- Born: April 5, 1933 (age 92) Bridgeport, Connecticut, U.S.
- Occupations: Journalist, Media critic
- Known for: Founder of Point of View newsletter; civic journalism in Cleveland
- Notable work: Point of View (1968–2000)
- Awards: Joe A. Callaway Award for Civic Courage (1991); Cleveland Journalism Hall of Fame (2004); Herrick Award (2024)
- Website: Cleveland Memory Archive

= Roldo Bartimole =

American journalist

Roldo Bartimole (born April 5, 1933) is an American journalist. He was born in Bridgeport, Connecticut. He worked for a series of newspapers, including The Wall Street Journal and The Cleveland Plain Dealer, before founding his own newsletter, Point of View, in 1968. In 1991, he was the recipient of the second annual Joe A. Callaway Award for Civic Courage.

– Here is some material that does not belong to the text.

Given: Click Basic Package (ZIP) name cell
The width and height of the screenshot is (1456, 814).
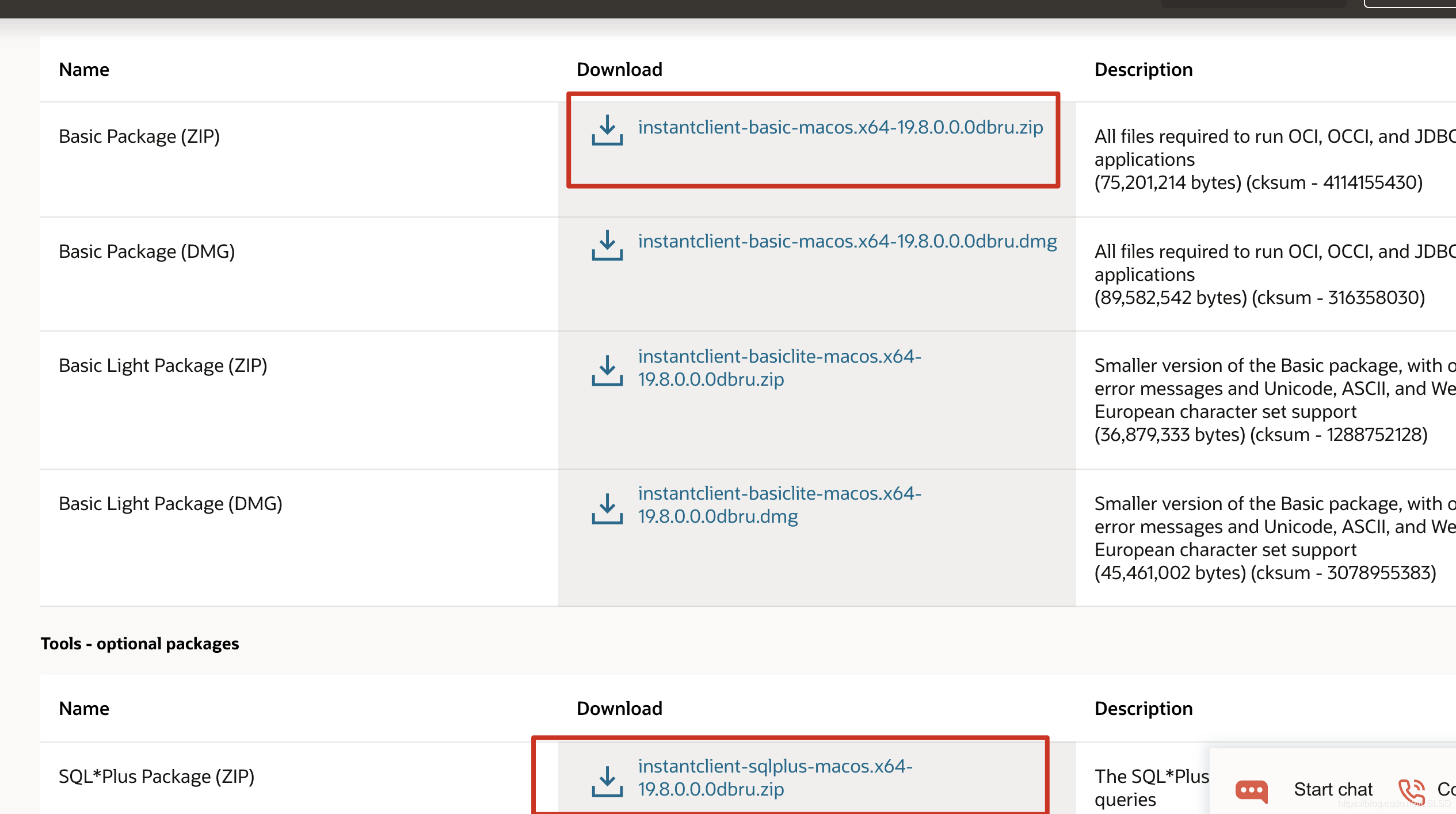Looking at the screenshot, I should coord(139,136).
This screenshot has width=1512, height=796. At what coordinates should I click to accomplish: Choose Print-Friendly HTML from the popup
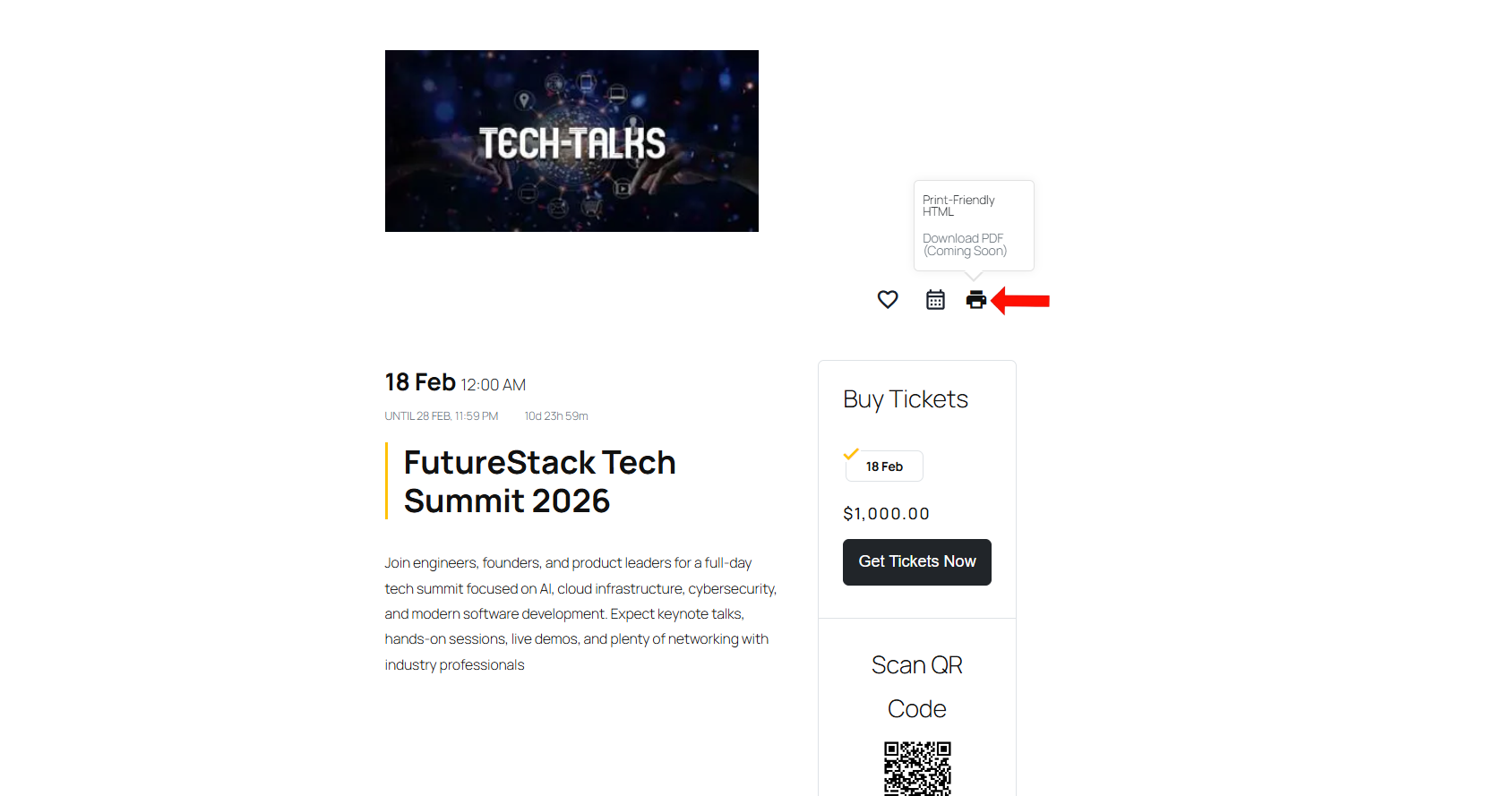[x=958, y=206]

Upon his induction in 2004 to the Cleveland Journalism Hall of Fame, Editor & Publisher described him as "Cleveland's most famous and iconoclastic media critic." He has been a critic of the Cleveland, Ohio, political scene since Point of View's founding and continues to report and comment on Cleveland politics today. In 2024, he received the Herrick Award from the Early Settlers Association of the Western Reserve for his contributions to Cleveland.

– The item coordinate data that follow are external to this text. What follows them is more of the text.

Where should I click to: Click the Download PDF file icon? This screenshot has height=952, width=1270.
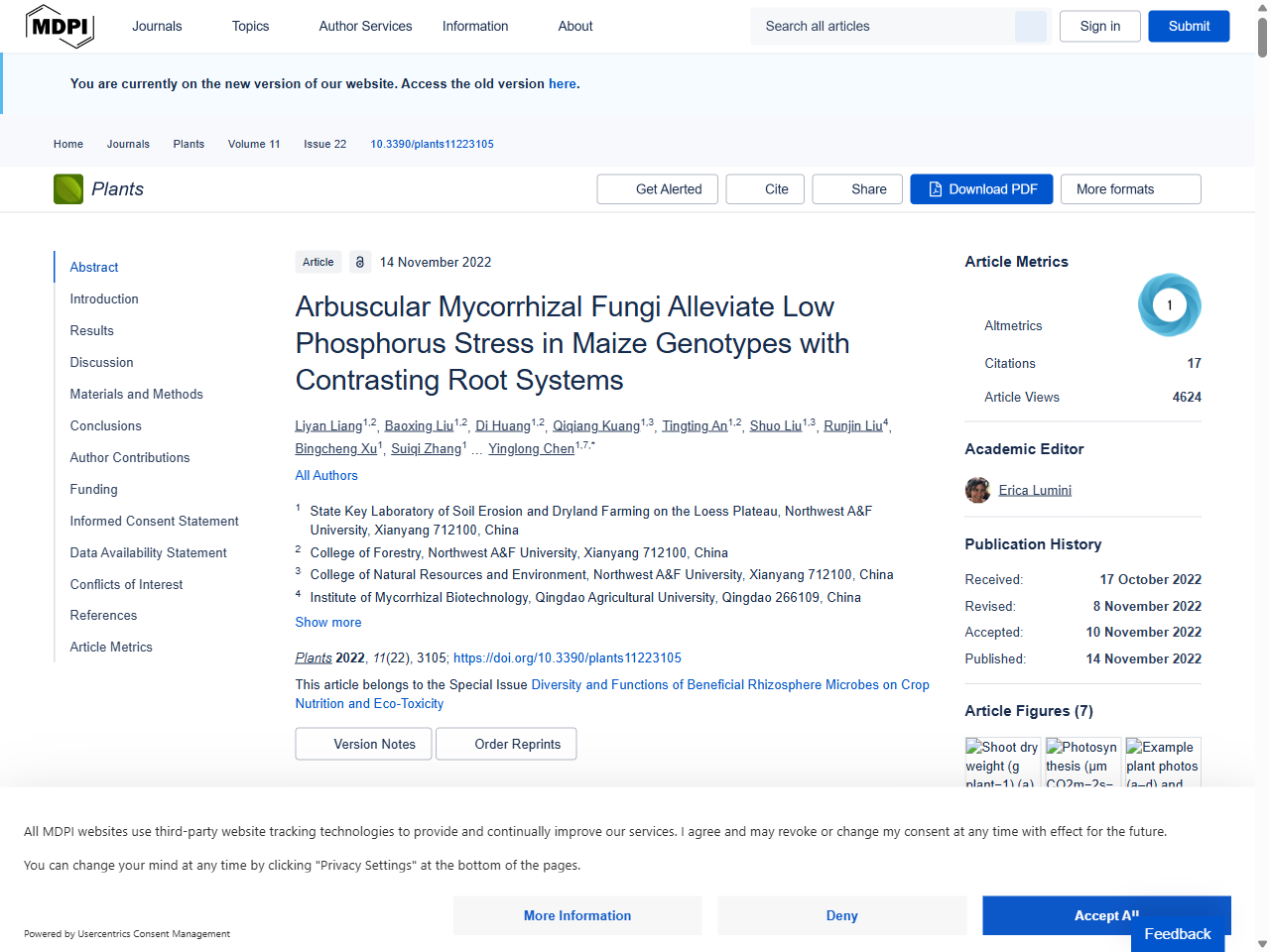(x=934, y=188)
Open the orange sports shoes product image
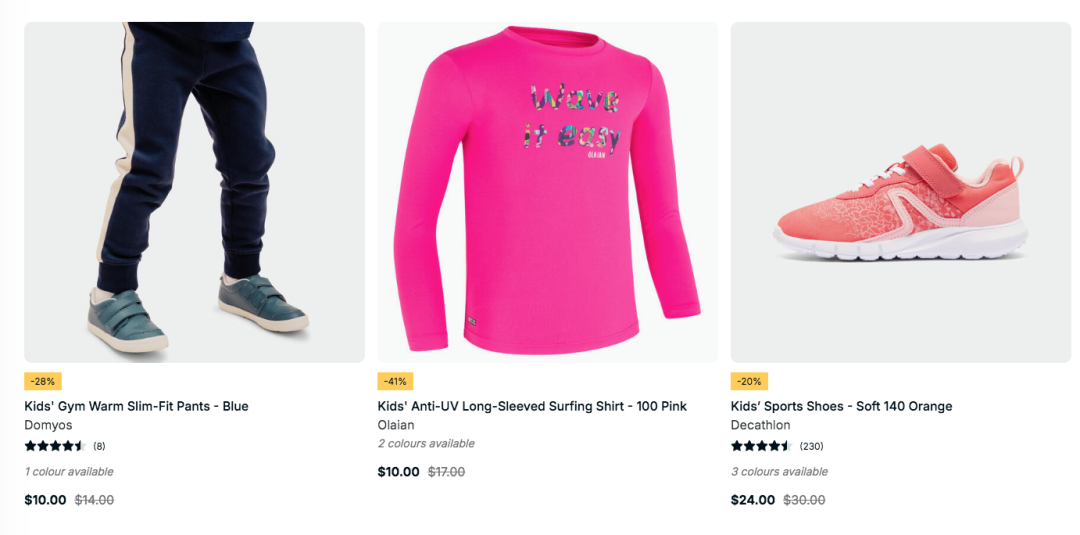 point(901,192)
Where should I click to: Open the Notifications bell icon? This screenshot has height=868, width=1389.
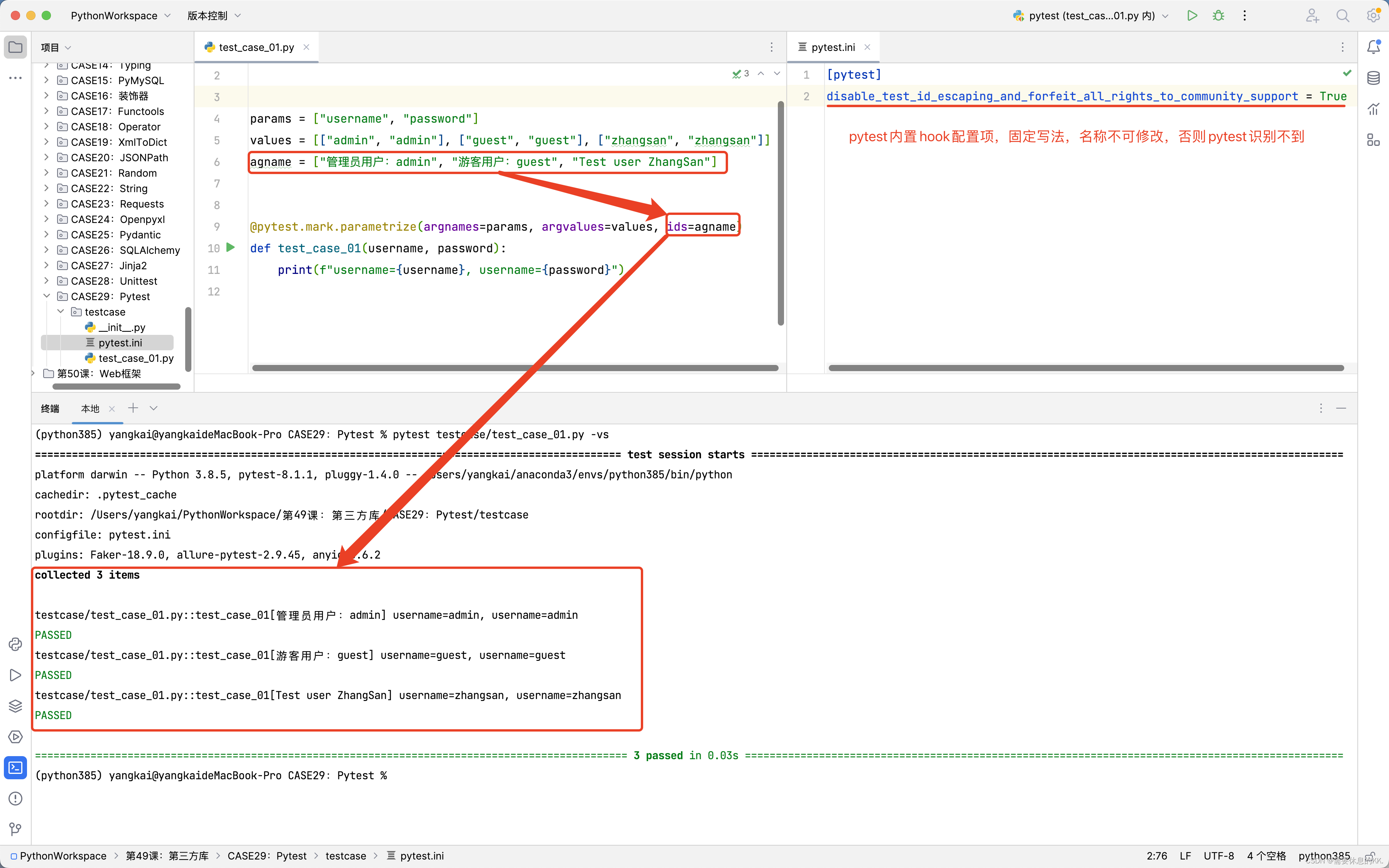pos(1373,47)
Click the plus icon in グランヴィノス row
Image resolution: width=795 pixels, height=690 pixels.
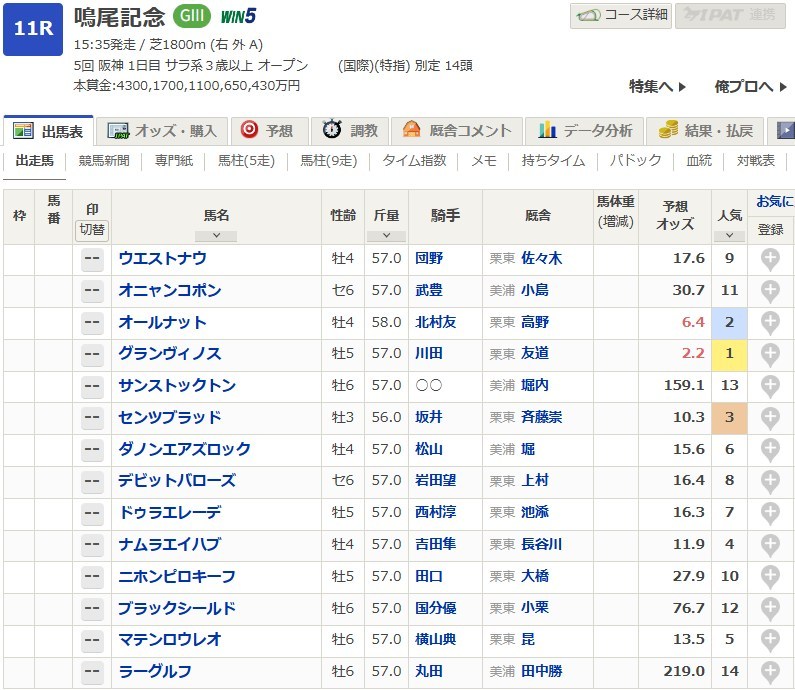click(769, 354)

Bartimole wrote for various other publications, both online and offline, following his final issue of Point of View. Among them were The Cleveland Edition, the Cleveland Free Times, Cool Cleveland, and a blog, Have Coffee Will Write. He continued to report on and make observations about Cleveland politics. In 2018, he announced that he was retiring from journalism, but he began writing again for Have Coffee Will Write in 2019. In September 2021, he once again announced his retirement from journalism, and he began a retrospective collaboration with Cleveland Review of Books to republish his past essays.

==Point of View==

Bartimole began publishing his political newsletter in 1968 following the assassination of the Rev. Martin Luther King, Jr. The bi-weekly newsletter, Point of View, ran for 32 years. At one point, more than 1,700 people subscribed to it. Politicians, social activists, journalists and members of the business community comprised much of the readership.
He frequently wrote about Cleveland politician Dennis Kucinich, who would later be a candidate for President of the United States. At age 21, during his first campaign for public office in Cleveland, Kucinich told Bartimole he aspired to run for president someday. Point of Views subscriber base was at its peak when Kucinich was Mayor of Cleveland.

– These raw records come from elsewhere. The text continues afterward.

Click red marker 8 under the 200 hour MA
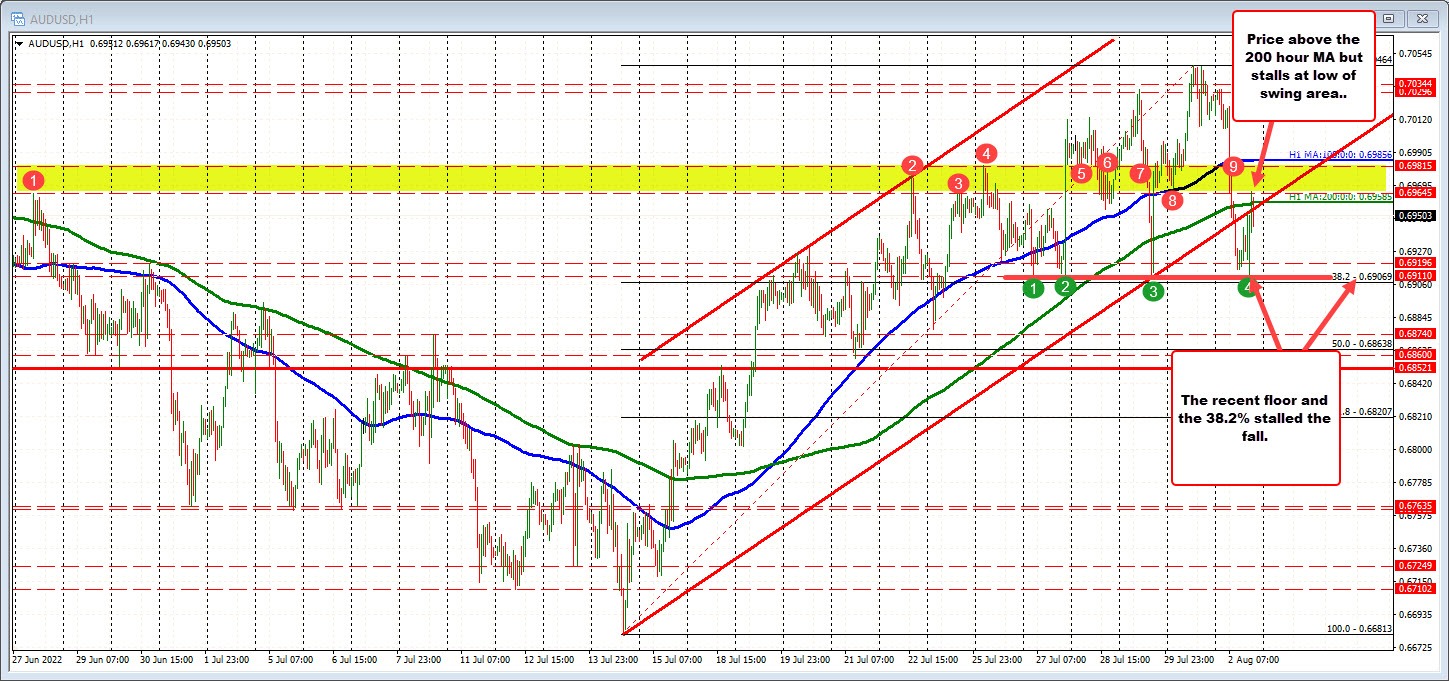The image size is (1449, 681). [x=1172, y=200]
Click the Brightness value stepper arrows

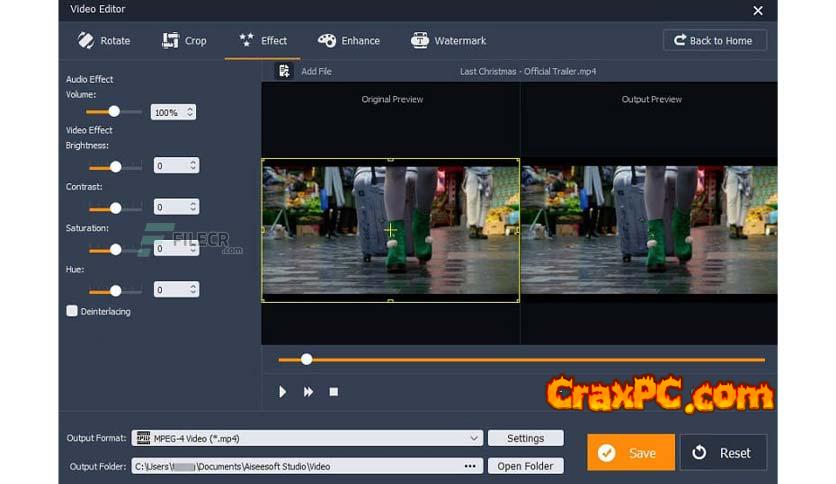pos(192,166)
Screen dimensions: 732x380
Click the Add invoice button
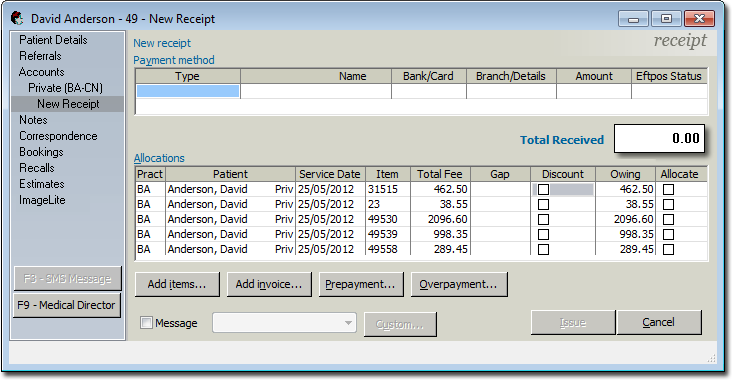(x=269, y=284)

 Cleveland Review of Books began to republish selections from Bartimole's work after he announced his retirement in September 2021, including his article "Who Really Governs?"

==Forcible removal from Cleveland City Council chambers==
Bartimole's coverage of Cleveland politics and especially his coverage of its city council made him a controversial figure at city hall. In 1981, Council President George Forbes, angered by an article Bartimole had written, ordered him to leave a city council caucus meeting that Forbes said was not a public meeting. Bartimole refused. Forbes then confronted Bartimole, grabbed him and forcibly ejected him from the hotel meeting room.